The mono-crop cultivation of coca leaf for cocaine production is not usually defined as a megaproject. However, both the massive territorial, economic and political scale that this illegal business has attained, and the (often violent) imposition of a development model on the inhabitants of the regions concerned, mean that it is not only appropriate but necessary to include them in the group of megaprojects having a serious impact on indigenous territories in Colombia.
The production of coca leaf, its processing and the subsequent export of its derivatives for the drugs market, is one of Colombia’s most dynamic agroindustrial megaprojects.
Despite the difficulties in establishing the size and location of the areas under cultivation, and thus the regions affected, there is enough information to get an idea of the minimum scale of the impact of this megaproject on indigenous peoples.
This megaproject has some characteristics which distinguish it from the rest of those studied:
1. It is an economic activity which is illegal along all the links in its production chain – its cultivation, processing, marketing, sale and consumption are all deemed criminal offences, as is the integration of the profits into the legitimate economy.

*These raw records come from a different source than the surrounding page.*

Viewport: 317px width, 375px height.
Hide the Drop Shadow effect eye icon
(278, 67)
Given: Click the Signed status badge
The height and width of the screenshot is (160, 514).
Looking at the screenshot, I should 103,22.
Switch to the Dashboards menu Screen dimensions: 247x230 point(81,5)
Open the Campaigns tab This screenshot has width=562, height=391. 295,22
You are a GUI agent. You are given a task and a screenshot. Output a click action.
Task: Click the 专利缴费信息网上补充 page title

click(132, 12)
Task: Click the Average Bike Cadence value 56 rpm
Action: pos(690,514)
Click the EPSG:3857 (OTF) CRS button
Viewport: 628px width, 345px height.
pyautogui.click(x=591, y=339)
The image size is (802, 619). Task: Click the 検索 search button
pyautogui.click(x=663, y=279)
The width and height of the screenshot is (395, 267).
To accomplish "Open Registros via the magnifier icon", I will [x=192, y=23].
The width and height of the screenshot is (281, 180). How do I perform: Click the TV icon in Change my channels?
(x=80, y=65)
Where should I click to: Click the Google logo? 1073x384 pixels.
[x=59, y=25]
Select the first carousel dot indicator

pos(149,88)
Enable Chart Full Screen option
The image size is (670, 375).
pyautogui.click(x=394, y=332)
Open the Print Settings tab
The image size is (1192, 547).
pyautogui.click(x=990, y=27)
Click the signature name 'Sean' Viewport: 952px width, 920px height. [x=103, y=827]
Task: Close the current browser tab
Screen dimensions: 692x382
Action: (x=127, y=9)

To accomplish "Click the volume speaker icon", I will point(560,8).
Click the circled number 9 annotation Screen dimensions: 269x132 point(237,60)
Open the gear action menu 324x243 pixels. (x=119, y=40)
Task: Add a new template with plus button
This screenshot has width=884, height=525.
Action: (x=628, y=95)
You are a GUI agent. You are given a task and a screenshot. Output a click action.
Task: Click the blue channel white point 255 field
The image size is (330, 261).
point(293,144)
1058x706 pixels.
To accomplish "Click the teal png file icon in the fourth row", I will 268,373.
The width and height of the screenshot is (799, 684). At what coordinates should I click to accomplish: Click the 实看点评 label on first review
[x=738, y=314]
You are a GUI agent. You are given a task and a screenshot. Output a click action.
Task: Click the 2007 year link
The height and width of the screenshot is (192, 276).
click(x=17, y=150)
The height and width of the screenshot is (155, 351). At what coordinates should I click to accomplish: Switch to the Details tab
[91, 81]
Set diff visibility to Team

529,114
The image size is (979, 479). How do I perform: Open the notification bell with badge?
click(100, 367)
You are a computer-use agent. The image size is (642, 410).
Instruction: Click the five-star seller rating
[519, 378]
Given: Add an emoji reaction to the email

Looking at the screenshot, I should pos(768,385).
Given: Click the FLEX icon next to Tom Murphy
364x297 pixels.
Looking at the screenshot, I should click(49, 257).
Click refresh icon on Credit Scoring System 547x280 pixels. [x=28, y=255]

2. To counteract this illegal megaproject, the Colombian state is implementing another, with Plan Colombia as its cornerstone, which aims to eradicate coca and opium poppy crops and attack the drugs trade. Both projects (the production of illicit crops on the one hand, and their eradication on the other) have a profound impact on Colombia’s indigenous lands and people.
3. Coca is a sacred plant, known and used by a range of indigenous peoples in Bolivia, Peru and Colombia since antiquity, for whom it has great religious, medicinal and nutritional value. It is important not to confuse the coca crop used traditionally by different indigenous peoples with the agroindustrial product destined for the world cocaine market.